Stepping back from Social Media was a breath of fresh air, literally. I felt like I was no longer tied to a screen and I wasn't mindlessly scrolling. It was a change and I knew I needed something else to fill up my time; I knew I would find something else but I was enjoying the stillness of not doing anything. I made a conscious effort to re-evaluate what apps I was clicking on and viewing each day. My screen time dramatically went down. I re-found my love of reading (thanks to Libby) and in the warmer months, I tired to be outside as much as I can. 

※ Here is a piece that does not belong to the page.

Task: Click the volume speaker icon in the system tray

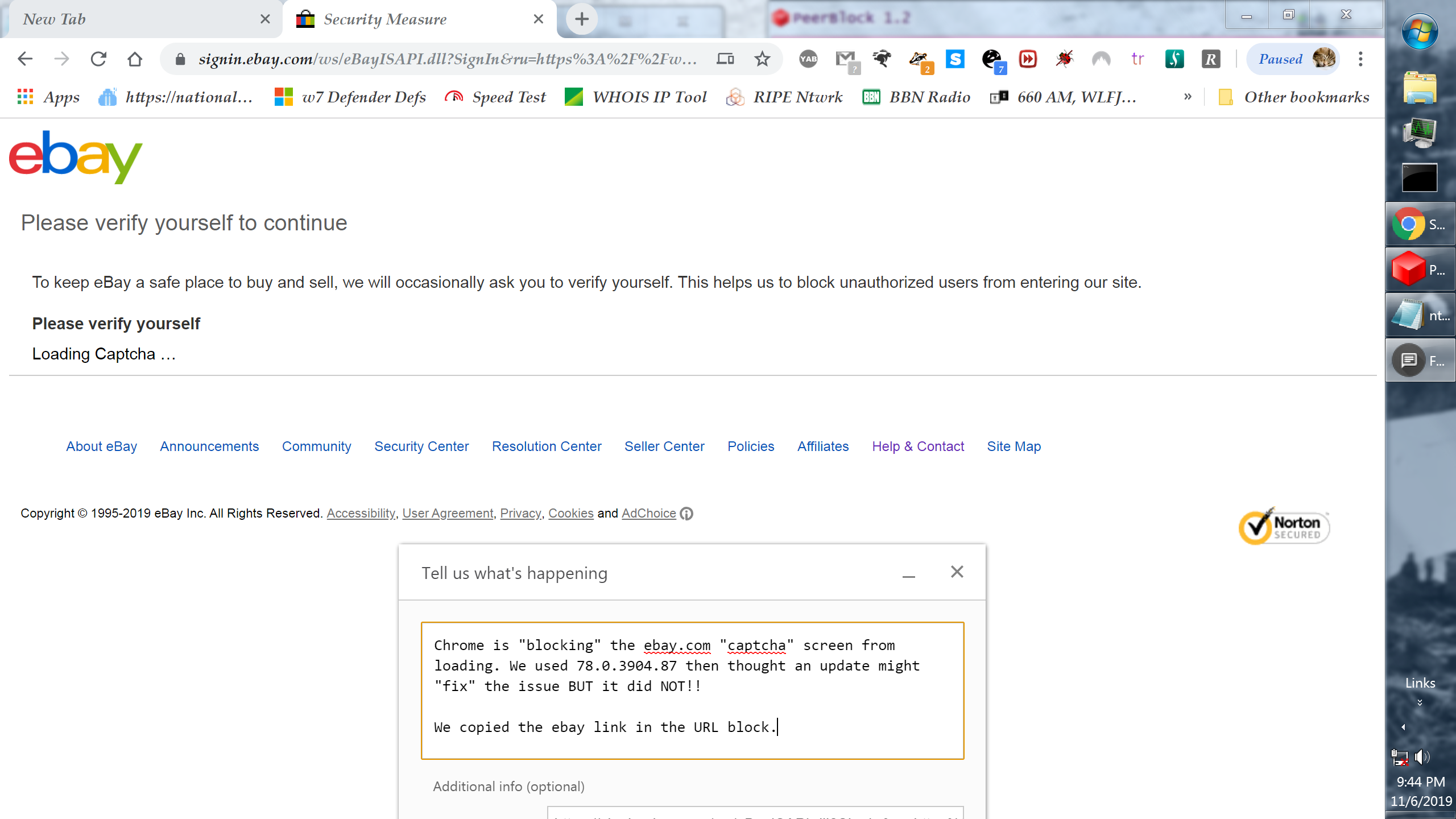Action: click(1422, 757)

Life was still stressful and overwhelming though. I couldn't seem to shake this weird unknown feeling I was living with each day. The Pandemic was still happening and there seemed to be no end in sight. I felt like this past summer was harder than the Summer 2020. Maybe in the Summer of 2020, we (me) were all blissfully unaware what was going to be happening and now Summer 2021, we knew what was happening but didn't know what to do with it? I am not sure how to eloquently put that into words but I think you get the jist of it. I was trying my best to live my life as safely as I can. I slowly started to reemerge into the world and doing things I used to love. It was weird and sometimes scary but as I took baby steps, I felt like this is good. I felt like something was still missing but couldn't put my finger on it and I still didn't have any oomph to do anything about it.

Now eight months later....

I am here... again, with a clearer mind and a new way of thinking about things.

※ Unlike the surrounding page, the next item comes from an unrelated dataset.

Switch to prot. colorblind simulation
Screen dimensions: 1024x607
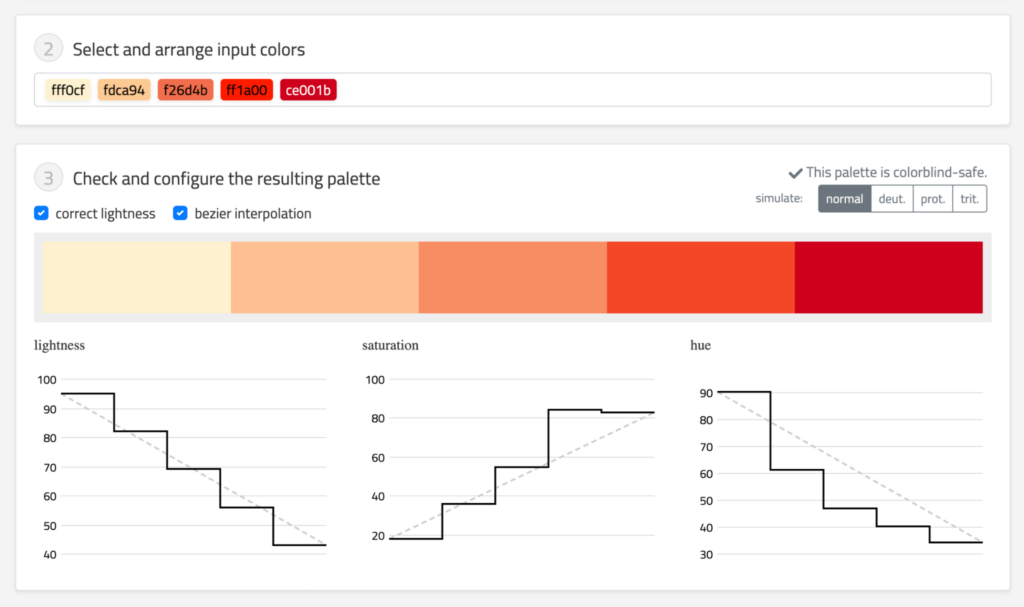[932, 198]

I have started to backpost (post date?) blog posts that were specific to the prior eight months. My Photo Diaries and WGJ Playlists were all being kept up during my blogging absence. I truly enjoy taking photos and making playlists of my favorite songs so that was a no brainer to continue to do. I am currently working on my Dear... series; this one is harder because it encapsulates so many things through out the month. Luckily, I have my phone and planners to help me through. Slowly but surely, I will complete the Dear.. series and continue on with it. 

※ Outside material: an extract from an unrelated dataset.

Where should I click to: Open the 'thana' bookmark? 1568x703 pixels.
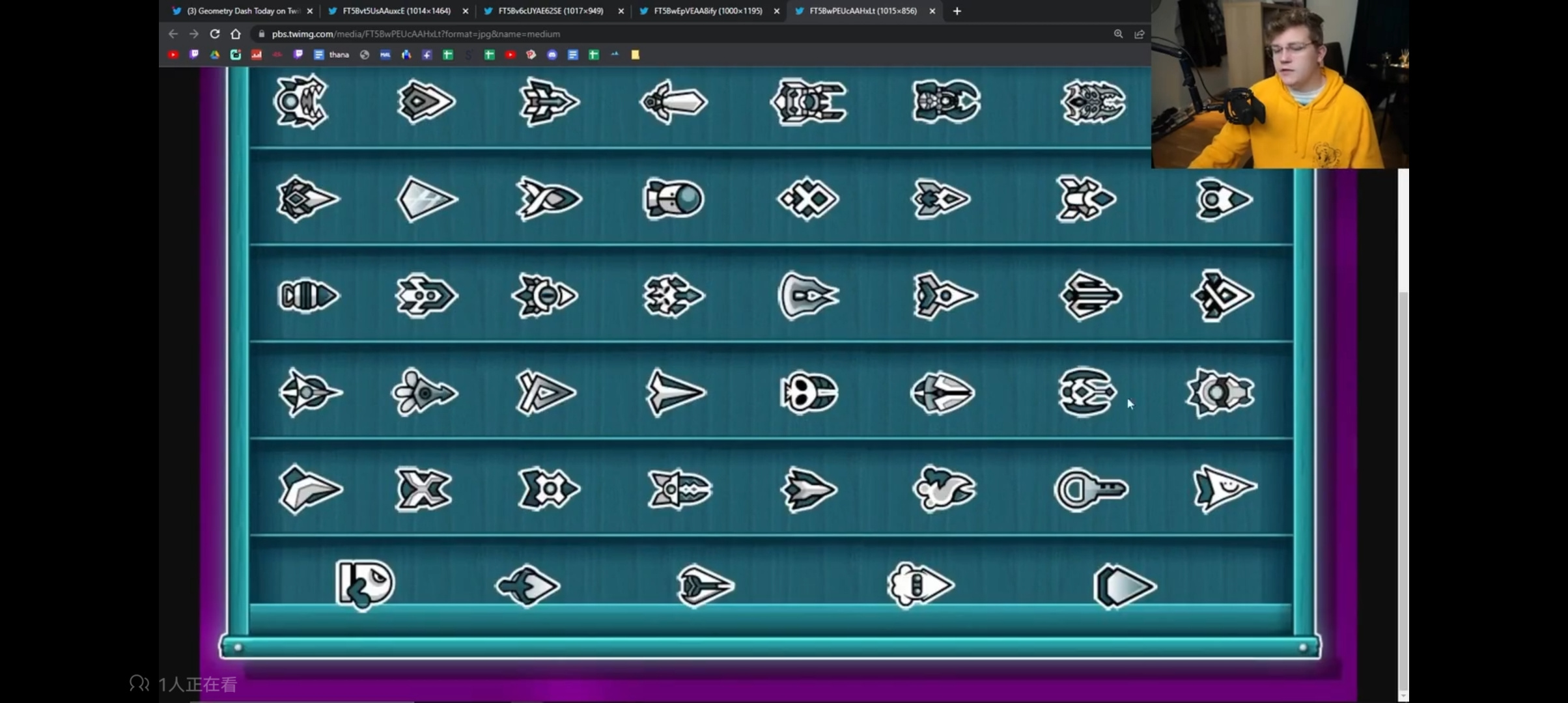tap(332, 55)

Going forward, I want this to feel more organic and not so structured. That was one of my downfalls, I would be stressed writing a post because it was on my schedule. (No one cared about this silly schedule except me but I thought I would let myself down if I didn't write it). I want this to be a creative outlet and to be something I can really enjoy doing. I have so many creative interest and for a long time I felt like I should only focus on one; in reality, who is limiting you to only one, yourself? Why not try all the things and enjoy all the things? Maybe you will find even newer things to like too.

In my break, I have truly re-evaluated things in my life and what I am doing. Has it been easy, no but I have been very happy with the progress I have made so far. There is still a lot to work on but I think that is the fun part of it all. 

I hope you all stay on this journey with me and see where life takes me.